▶ _Given task_
Extract the lines starting at the one containing "Screen dimensions: 960x1040" and ending at the one containing "pyautogui.click(x=426, y=44)", and repeat them exactly, both ends included.

A block of data
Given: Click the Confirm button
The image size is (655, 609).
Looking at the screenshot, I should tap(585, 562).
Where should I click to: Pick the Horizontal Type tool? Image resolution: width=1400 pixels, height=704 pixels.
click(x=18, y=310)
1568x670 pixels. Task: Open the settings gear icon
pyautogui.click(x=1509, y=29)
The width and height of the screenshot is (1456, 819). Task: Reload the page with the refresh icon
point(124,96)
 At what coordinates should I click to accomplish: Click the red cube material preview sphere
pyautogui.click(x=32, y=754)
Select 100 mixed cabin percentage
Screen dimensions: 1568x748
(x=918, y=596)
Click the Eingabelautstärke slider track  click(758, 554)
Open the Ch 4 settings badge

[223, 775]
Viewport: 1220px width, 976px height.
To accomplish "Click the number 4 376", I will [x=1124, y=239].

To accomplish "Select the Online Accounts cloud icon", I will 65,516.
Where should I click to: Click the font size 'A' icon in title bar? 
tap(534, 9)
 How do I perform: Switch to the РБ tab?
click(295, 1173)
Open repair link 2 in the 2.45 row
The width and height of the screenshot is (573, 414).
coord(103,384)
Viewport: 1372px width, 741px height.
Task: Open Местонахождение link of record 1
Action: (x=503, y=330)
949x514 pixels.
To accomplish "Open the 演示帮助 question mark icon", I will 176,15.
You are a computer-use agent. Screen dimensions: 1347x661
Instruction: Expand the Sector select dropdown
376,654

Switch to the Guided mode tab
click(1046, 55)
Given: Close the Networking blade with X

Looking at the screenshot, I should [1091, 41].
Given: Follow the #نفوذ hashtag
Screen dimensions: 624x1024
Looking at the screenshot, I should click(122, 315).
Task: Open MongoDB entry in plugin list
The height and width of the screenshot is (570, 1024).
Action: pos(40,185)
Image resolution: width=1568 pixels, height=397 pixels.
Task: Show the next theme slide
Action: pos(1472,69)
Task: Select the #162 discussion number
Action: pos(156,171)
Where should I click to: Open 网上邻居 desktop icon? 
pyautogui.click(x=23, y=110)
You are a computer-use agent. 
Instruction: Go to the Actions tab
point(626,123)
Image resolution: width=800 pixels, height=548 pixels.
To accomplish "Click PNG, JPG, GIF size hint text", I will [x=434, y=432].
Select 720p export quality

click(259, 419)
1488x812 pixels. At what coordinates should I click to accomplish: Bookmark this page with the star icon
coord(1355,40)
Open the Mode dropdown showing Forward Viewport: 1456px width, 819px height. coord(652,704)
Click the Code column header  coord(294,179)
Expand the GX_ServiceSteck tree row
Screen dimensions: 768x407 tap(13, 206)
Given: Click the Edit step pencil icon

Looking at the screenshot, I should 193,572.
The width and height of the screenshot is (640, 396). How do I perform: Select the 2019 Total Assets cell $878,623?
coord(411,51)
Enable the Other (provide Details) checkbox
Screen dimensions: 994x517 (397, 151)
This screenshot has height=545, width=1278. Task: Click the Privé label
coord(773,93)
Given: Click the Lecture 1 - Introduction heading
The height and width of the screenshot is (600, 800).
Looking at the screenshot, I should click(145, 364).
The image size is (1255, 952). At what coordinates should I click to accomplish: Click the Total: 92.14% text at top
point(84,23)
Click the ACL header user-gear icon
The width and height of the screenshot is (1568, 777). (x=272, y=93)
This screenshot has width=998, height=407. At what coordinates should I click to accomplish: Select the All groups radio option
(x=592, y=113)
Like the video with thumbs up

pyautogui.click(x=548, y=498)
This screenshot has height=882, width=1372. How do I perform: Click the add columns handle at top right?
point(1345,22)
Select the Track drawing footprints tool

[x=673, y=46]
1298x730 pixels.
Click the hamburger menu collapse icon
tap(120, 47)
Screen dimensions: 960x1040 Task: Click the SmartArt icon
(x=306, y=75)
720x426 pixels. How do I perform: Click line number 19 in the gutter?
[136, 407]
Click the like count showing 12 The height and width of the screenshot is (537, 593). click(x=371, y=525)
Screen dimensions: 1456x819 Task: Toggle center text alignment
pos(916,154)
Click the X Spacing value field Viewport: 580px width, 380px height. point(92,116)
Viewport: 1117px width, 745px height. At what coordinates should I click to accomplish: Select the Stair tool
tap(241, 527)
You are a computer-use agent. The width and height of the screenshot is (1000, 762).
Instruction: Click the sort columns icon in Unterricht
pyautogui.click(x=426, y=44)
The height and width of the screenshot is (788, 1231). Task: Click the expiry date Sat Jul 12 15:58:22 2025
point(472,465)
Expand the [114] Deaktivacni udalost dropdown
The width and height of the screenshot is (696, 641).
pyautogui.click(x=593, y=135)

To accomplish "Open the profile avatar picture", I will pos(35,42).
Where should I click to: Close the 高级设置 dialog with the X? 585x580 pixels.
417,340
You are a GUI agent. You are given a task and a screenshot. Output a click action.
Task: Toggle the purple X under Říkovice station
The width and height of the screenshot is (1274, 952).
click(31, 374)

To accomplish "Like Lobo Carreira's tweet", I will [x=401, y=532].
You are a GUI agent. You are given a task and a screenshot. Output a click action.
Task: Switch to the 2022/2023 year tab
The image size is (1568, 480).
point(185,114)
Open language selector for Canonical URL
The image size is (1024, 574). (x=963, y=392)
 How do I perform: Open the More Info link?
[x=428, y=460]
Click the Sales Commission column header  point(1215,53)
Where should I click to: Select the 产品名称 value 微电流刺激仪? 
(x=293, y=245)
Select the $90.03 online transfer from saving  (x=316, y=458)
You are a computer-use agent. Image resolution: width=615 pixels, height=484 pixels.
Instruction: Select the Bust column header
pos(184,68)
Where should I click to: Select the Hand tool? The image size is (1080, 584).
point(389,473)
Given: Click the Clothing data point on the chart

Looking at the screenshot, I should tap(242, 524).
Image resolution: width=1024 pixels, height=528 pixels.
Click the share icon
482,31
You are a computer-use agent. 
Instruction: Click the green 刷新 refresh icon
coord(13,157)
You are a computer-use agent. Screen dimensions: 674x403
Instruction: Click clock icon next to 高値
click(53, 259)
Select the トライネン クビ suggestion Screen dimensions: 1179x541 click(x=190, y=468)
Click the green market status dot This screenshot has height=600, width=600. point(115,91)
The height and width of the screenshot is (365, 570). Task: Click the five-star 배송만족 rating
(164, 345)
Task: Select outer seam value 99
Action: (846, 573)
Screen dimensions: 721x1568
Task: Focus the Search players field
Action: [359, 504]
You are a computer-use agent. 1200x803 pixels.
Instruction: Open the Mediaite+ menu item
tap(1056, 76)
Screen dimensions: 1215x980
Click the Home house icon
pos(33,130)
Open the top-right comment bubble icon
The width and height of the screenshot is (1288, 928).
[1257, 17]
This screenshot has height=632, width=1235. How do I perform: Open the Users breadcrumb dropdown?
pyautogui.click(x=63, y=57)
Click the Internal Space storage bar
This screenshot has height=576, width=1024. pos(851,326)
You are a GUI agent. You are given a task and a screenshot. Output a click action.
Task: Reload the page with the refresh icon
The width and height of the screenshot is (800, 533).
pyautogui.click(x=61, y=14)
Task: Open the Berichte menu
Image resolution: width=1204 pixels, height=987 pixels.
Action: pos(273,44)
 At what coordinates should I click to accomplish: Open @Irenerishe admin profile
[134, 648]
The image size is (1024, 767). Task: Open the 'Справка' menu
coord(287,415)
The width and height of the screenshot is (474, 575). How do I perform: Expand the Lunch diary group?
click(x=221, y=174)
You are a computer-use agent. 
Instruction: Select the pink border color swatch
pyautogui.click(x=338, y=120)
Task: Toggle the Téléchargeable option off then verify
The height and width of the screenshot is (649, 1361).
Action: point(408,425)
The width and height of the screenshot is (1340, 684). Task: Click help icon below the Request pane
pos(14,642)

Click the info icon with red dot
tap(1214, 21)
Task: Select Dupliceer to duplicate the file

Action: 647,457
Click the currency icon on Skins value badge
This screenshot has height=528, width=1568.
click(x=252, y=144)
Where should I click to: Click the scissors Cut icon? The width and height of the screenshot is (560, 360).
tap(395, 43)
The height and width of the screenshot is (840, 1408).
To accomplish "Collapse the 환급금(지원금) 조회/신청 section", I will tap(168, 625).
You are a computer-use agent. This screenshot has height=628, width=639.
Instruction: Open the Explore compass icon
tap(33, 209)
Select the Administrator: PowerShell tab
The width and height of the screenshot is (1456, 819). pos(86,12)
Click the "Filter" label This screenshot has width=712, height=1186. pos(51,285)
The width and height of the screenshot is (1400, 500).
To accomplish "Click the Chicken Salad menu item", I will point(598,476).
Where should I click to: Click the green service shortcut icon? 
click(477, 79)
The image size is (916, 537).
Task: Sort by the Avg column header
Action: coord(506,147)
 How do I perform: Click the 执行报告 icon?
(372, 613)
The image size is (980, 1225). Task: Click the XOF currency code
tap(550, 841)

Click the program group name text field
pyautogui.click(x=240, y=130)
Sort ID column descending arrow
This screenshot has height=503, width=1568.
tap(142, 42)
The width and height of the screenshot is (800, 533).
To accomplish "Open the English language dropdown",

▶ _Reply to the exercise_
Screen dimensions: 960x1040 Task: Click the SmartArt icon
(x=306, y=75)
720x426 pixels. How do I perform: Click line number 19 in the gutter?
[136, 407]
Click the like count showing 12 The height and width of the screenshot is (537, 593). click(x=371, y=525)
Screen dimensions: 1456x819 Task: Toggle center text alignment
pos(916,154)
Click the X Spacing value field Viewport: 580px width, 380px height. point(92,116)
Viewport: 1117px width, 745px height. At what coordinates should I click to accomplish: Select the Stair tool
tap(241, 527)
You are a computer-use agent. The width and height of the screenshot is (1000, 762).
Instruction: Click the sort columns icon in Unterricht
pyautogui.click(x=426, y=44)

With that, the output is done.